- _Texto de origen_
---*---

Del mercado a la esquina

Del mercado a la esquina

Antonio tomó un diario alemán que llegaba a la Argentina y leyó la carta de una muchachita que se quería relacionar con jóvenes de su edad. Le contestó, tal vez por curiosidad o por buscar alguien con quien compartir la vida. Carta va, carta viene, hasta que finalmente Gertrudis Klusch decidió cruzar el mar en barco y la pampa en tren, para llegar a aquel pueblito junto al lago y contraer matrimonio con Antonio Leberle.

Siempre parece que las historias de inmigrantes están ligadas al esfuerzo y al trabajo desmedido, sin espacio para el amor ni jugándose por él. Esas locas historias que hoy parecen patrimonio de las redes sociales, ya ocurrían aun en tiempos lejanos. Corrían los años 20 y el joven matrimonio se instaló en Villa La Gloria (hoy km 1 de Bustillo), donde los propietarios le ofrecieron cuidar el chalet que aún existe. Unos metros más allá, Antonio instaló su cervecería, mientras su compañera cuidaba de los hijos. Allí nació Helga, quien hoy, desde sus ochenta y ocho años, asombra por la lucidez y memoria, recordando toda una vida ligada al comercio de frutas y verduras.

“La cervecería quebró con la crisis del 30. Ahí nos fuimos a un terreno que la señora Capraro le vendió a mi papá, en Morales al fondo. Ahí teníamos quinta”, recuerda. Don Antonio puso un almacén y verdulería en la costanera. El pequeño local estaba junto al lago (donde se encuentra la Casa del Deporte). Cuando se construyó la costanera, tuvieron que mudarse a Mitre al 700.

---*---

- _Datos proporcionados_
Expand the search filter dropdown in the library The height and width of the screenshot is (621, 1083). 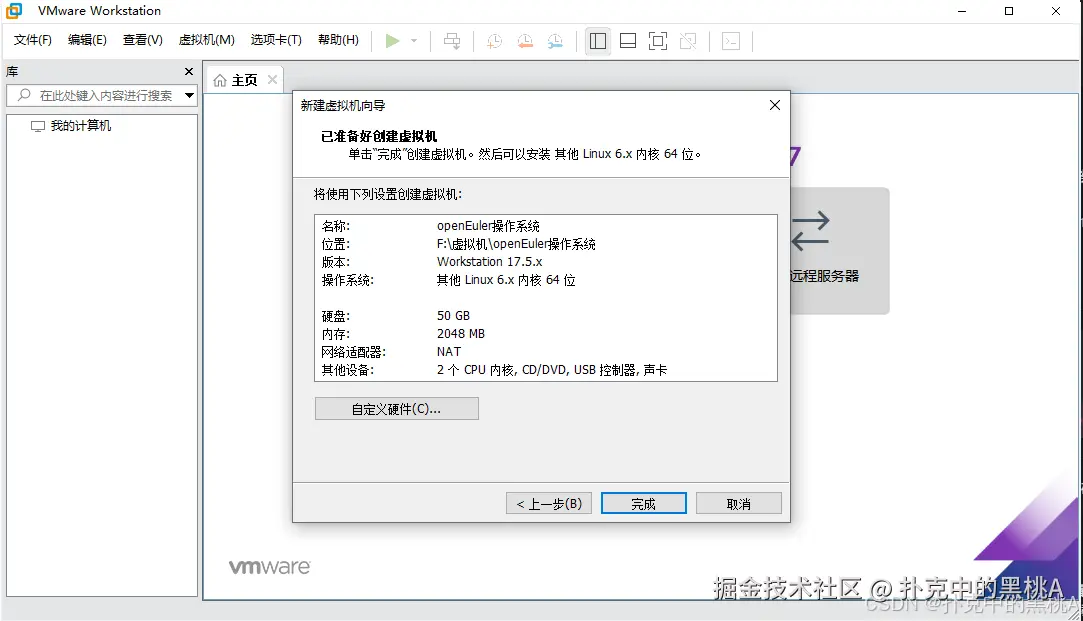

---*---

- _Consignas del ejercicio_
A. Extrae, tal cual, el fragmento del relato sobre la familia Leberle que comienza con las palabras que contienen "Antonio tomó un" y termina con "con Antonio Leberle.".
B. Según el relato sobre la familia Leberle, ¿qué edad tiene hoy Helga?
C. Sigue escribiendo el relato sobre la familia Leberle a partir de su última oración.
Los datos no tienen ningún papel en esto.

- _Respuestas por consigna_
A.
Antonio tomó un diario alemán que llegaba a la Argentina y leyó la carta de una muchachita que se quería relacionar con jóvenes de su edad. Le contestó, tal vez por curiosidad o por buscar alguien con quien compartir la vida. Carta va, carta viene, hasta que finalmente Gertrudis Klusch decidió cruzar el mar en barco y la pampa en tren, para llegar a aquel pueblito junto al lago y contraer matrimonio con Antonio Leberle.

B. Ochenta y ocho años.

C.
“Yo hice la primaria en la Escuela 16. Mis hermanos iban al Colegio Bariloche. Era el secundario. Ahí daban clase vecinos, ad honorem. Yo terminé séptimo y no quise estudiar más. Mi papá dijo: si no estudia, trabaja. En el 42 empezó a funcionar el Mercado Municipal. Obligaron a todos los comerciantes de cinco cuadras a la redonda a trasladarse ahí. Mi papá puso un puesto de verduras. Estaban las carnicerías de Cueto, los hermanos Arroyo, Heredia. La verdulería de mi papá, la de David e Icare, la de Duré. Del lado de afuera estaba la librería de Castro, la despensa Salamida. Después fiambrerías: Moteski, Mauermaier…” va recordando Helga, esa jovencita que levantaba suspiros entre la muchachada del mercado, mientras moldeaba un carácter necesario para sus quince años, en un ambiente tan varonil.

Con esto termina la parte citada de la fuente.